Calgarypuck Forums - The Unofficial Calgary Flames Fan Community - View Single Post - [GT] US election

Lanny_McDonald · 01-08-2021, 06:17 AM

Quote:

Originally Posted by Abatedmean

Nah, just personal stuff. I would love it if Trump's lawyers released his stats to compare it to mine. They obviously have much more data (and time) than I do.

Their work would be a lot more formal than mine as well. For the voter turnout I didn't bother to do a full analysis, I actually just took a linear approximation just to save time. I figured if the odds of it happening are .01% compared to .00001% it wouldn't make much of a practical difference.

A little late to this party but your claims intrigue me. I just have a few questions.

First, about your understanding of statistics and data analysis. What is your specific training in such analysis? To what level did you train in understanding statistics and data analytics? Where did you get your data and what tools did you use to conduct your data analysis?

Secondly, some of your claims are about irregularities in the data acquisition and processing procedures. Did YOU take into account the differences between states and the rules they put into play in regards to data collection and tabulation? The processes were very different from state-to-state so no consistent methodology could applied here to determine if data was acquired in a consistent and reliable manner. Did you predict this and how did it impact your model?

Finally, because of the variation in data collection and the release of data, how did you determine your model to be superior and more accurate than those of the actual bodies who had access to the ballots and had the ability to validate said data? Based on recount data did the final vote tallies remain consistent in your model, or did things change?
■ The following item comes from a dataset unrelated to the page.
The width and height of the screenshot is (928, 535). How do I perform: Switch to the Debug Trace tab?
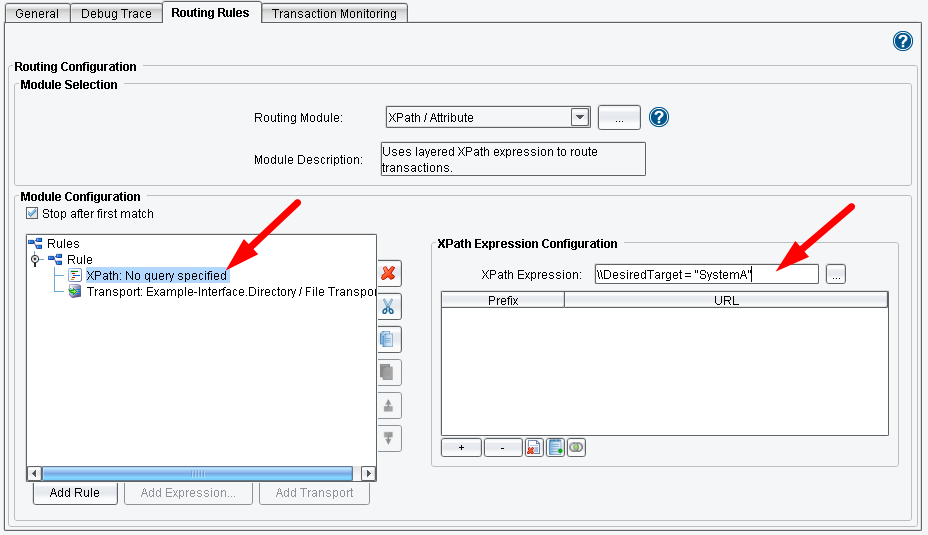[x=118, y=13]
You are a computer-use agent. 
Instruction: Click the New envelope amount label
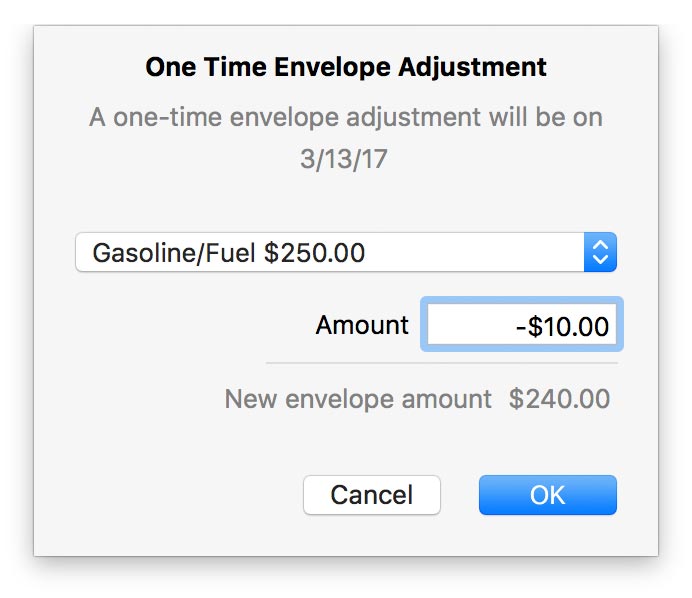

The thing that jumps out to me was your reference to the variance in numbers in Pennsylvania after 3:42 AM, like this is your smoking gun of voter fraud. I want to be sure that YOU understood the process of vote tabulation and why numbers would change after that time, which I have a feeling you likely don't?

Each state had different rules for handling and tabulating votes. For example, in Arizona early voting was allowed and mail-in ballots were encouraged. The variance in how you could handle a ballot there was great, even allowing you to drop your mail-in ballot off at a polling station the day of the election. Mail-in ballots were processed and counted as soon as they came in, so the data was available much earlier. Conversely, Pennsylvania was handled very differently. They had very different rules for mail-in ballots and those ballots were held back for counting until the evening of the election. So while Arizona's systems were setup to have those mail-in ballots (the majority of the ballots) counted prior to the polls closing, Pennsylvania could not even begin the process of ballot validation until the polls had officially closed. So the process greatly impacted the flow of data into the system.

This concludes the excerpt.